§ **WORK REQUEST**
Produce the records below again, word for word, but stop after the line that contains "Task: Click the Draw pencil tool".

[Collected data entries]
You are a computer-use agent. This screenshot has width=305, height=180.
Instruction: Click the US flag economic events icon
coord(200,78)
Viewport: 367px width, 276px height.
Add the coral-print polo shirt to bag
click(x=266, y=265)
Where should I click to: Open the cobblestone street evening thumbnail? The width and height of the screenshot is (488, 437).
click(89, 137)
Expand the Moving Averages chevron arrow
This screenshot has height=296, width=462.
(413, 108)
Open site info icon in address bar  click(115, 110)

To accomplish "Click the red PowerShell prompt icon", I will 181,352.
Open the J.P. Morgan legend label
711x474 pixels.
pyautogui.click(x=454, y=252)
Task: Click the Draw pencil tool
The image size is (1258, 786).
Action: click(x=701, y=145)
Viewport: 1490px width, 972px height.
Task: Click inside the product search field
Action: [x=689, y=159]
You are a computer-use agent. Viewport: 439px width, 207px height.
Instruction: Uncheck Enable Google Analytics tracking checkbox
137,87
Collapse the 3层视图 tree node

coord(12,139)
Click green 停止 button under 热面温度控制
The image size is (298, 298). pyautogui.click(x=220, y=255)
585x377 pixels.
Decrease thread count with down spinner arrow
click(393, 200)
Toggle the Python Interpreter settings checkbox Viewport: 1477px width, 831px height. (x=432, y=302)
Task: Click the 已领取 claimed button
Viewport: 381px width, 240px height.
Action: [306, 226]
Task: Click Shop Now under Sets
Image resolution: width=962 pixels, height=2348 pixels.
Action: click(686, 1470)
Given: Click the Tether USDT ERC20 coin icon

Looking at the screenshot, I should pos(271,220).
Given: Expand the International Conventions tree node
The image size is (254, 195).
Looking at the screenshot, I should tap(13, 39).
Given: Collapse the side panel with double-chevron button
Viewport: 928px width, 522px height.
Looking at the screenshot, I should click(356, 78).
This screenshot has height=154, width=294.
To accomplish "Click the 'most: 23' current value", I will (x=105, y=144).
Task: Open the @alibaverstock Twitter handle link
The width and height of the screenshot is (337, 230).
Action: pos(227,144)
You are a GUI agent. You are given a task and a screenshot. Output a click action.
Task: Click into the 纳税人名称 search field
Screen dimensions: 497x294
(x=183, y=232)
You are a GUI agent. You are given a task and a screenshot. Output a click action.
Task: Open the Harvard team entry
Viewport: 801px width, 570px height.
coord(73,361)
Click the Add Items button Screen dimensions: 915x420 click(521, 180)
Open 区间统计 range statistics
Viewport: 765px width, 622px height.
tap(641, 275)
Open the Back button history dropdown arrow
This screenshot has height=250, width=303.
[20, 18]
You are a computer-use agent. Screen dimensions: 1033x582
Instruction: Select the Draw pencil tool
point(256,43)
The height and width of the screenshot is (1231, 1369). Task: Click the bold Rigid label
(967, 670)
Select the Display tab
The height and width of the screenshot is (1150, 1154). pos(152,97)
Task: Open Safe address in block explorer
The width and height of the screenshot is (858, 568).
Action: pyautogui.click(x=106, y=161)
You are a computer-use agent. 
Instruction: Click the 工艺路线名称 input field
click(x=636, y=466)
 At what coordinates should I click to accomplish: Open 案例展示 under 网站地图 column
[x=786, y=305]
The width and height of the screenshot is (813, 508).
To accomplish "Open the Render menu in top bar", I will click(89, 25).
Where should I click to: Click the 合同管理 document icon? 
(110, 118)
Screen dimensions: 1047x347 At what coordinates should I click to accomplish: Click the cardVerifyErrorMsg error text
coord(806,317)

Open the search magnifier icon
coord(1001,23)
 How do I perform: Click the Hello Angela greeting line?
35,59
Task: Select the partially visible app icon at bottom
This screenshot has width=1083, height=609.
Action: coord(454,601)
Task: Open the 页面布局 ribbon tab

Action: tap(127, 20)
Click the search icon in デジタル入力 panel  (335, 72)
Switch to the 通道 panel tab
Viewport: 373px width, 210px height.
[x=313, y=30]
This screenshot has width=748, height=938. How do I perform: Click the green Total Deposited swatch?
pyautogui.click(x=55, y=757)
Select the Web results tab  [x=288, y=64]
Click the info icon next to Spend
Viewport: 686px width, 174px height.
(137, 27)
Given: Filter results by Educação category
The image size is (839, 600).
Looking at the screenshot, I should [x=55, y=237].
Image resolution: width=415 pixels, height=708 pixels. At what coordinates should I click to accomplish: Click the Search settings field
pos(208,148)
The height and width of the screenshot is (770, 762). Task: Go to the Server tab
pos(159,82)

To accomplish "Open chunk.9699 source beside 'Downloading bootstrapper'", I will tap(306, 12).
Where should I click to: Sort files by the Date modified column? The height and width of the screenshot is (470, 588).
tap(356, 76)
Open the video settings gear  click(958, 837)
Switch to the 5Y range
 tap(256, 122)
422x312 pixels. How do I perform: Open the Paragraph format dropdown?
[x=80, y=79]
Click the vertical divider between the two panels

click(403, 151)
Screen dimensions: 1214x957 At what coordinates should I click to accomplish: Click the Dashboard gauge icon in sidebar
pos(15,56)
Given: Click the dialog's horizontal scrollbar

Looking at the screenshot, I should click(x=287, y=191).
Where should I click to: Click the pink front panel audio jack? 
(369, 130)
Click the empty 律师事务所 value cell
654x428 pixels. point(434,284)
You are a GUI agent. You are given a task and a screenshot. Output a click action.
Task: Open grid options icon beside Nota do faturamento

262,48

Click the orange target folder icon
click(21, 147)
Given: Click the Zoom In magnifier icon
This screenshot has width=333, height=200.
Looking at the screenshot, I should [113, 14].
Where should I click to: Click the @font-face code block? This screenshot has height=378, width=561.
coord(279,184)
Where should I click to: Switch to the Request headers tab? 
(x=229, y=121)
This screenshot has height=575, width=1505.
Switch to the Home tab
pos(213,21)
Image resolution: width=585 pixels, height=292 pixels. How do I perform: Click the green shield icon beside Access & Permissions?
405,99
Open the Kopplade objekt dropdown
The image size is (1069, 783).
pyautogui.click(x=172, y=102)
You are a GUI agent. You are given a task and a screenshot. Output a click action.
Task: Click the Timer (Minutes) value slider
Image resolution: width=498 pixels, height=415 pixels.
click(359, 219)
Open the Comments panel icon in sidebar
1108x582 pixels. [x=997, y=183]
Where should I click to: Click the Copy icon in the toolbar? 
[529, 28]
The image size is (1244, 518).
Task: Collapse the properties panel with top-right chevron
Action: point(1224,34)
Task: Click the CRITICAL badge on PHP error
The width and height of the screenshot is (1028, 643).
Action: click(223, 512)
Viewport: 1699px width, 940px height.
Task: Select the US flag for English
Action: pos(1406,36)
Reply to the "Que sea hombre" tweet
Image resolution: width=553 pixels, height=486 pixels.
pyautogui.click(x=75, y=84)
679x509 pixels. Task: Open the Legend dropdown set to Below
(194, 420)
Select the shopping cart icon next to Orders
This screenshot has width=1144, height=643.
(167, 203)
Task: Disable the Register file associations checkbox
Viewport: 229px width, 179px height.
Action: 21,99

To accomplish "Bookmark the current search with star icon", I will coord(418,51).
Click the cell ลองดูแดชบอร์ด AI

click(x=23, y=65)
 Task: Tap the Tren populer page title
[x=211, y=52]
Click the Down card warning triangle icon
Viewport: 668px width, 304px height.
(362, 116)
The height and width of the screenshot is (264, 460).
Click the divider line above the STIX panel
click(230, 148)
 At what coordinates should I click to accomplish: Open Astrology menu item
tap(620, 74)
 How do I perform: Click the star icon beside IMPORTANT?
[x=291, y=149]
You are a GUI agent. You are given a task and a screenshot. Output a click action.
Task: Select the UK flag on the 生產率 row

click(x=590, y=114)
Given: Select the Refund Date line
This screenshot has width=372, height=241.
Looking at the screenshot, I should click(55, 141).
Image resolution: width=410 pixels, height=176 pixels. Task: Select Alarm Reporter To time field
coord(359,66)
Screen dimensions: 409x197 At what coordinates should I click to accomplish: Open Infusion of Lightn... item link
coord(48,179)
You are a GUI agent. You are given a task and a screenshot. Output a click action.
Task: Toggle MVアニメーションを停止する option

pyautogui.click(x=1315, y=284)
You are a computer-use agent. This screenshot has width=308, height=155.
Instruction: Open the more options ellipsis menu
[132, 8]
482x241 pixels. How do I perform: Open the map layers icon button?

§ **ANSWER BOX**
You are a computer-use agent. This screenshot has width=305, height=180.
Instruction: Click the US flag economic events icon
coord(200,78)
Viewport: 367px width, 276px height.
Add the coral-print polo shirt to bag
click(x=266, y=265)
Where should I click to: Open the cobblestone street evening thumbnail? The width and height of the screenshot is (488, 437).
click(89, 137)
Expand the Moving Averages chevron arrow
This screenshot has height=296, width=462.
(413, 108)
Open site info icon in address bar  click(115, 110)

To accomplish "Click the red PowerShell prompt icon", I will 181,352.
Open the J.P. Morgan legend label
711x474 pixels.
pyautogui.click(x=454, y=252)
Task: Click the Draw pencil tool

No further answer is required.